I’m happy to report that my gut did not lead me astray. In this cake recipe, yuja works double time: Straining the tea beforehand provides both a smooth, syrupy jam to add to the batter and pieces of citron peel for garnishing later on. There’s still a bit of lemon juice and zest in the cake (it’s technically a lemon cake, after all), but it’s a pleasantly subtle lemony flavor that supports the complexity of the yuja rather than hogging the stage. Yuja’s one-of-a-kind brightness particularly shines through in the whipped cream, which is sweetened only with the marmalade, and in the concentrated yuja peel that tops the cake and adds lovely pops of citrus flavor.

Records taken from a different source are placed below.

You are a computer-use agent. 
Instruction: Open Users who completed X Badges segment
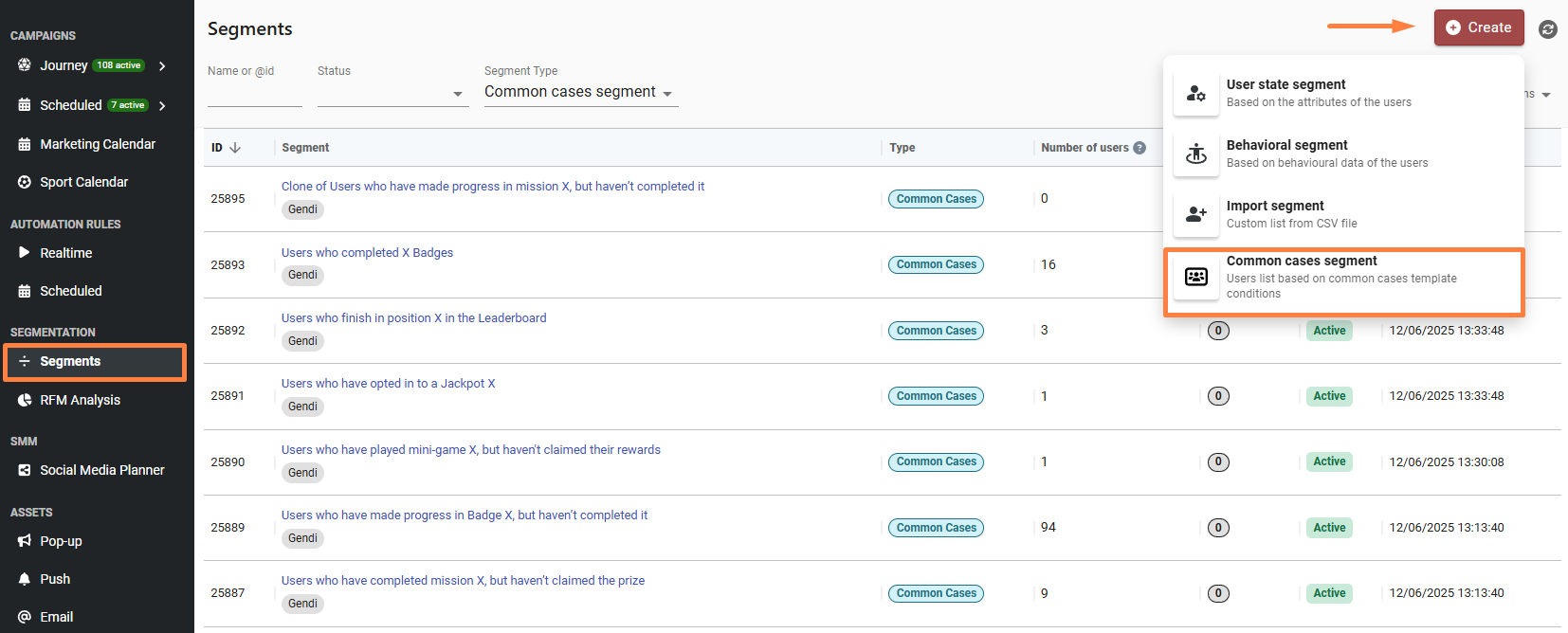point(367,253)
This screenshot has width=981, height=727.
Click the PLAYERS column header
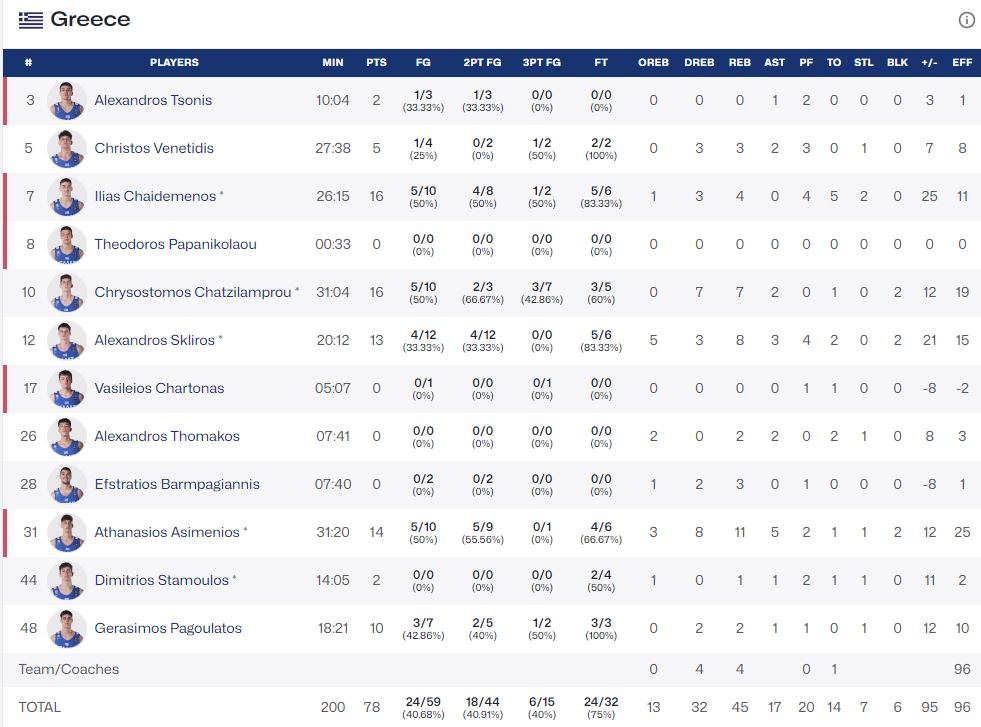(174, 62)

This is an unfussy spring cake — one-layered and homey, yet elegant and nuanced — that can grace your dessert table and keep you company during another Zoom-meeting-heavy afternoon. It’s citrus-forward but balanced, surprisingly complex and a tad luxurious. And it made me realize that I am a fan of lemon cake; it just took reimagining the classic with another flavor. I’d happily choose this cheerful lemon-yuja cake over chocolate any day — extra whipped cream on the side, please.
Lemon-Yuja Cake Recipe
Makes one 9-inch round cake
For the cake:
¾ cup plus 2 tablespoons (120 grams) all-purpose flour
½ teaspoon baking powder
½ teaspoon baking soda
½ teaspoon kosher salt
1 stick (½ cup) unsalted butter, softened to room temperature
¾ cup (150 grams) granulated sugar
1 or 2 teaspoons lemon zest, depending on how much lemon flavor you like
2 large eggs, at room temperature
¼ teaspoon almond extract (optional)
1 teaspoon freshly squeezed lemon juice
2 teaspoons jarred citron (yuja) tea, such as this one (strain out the peel and seeds before measuring, and reserve the peel for garnish)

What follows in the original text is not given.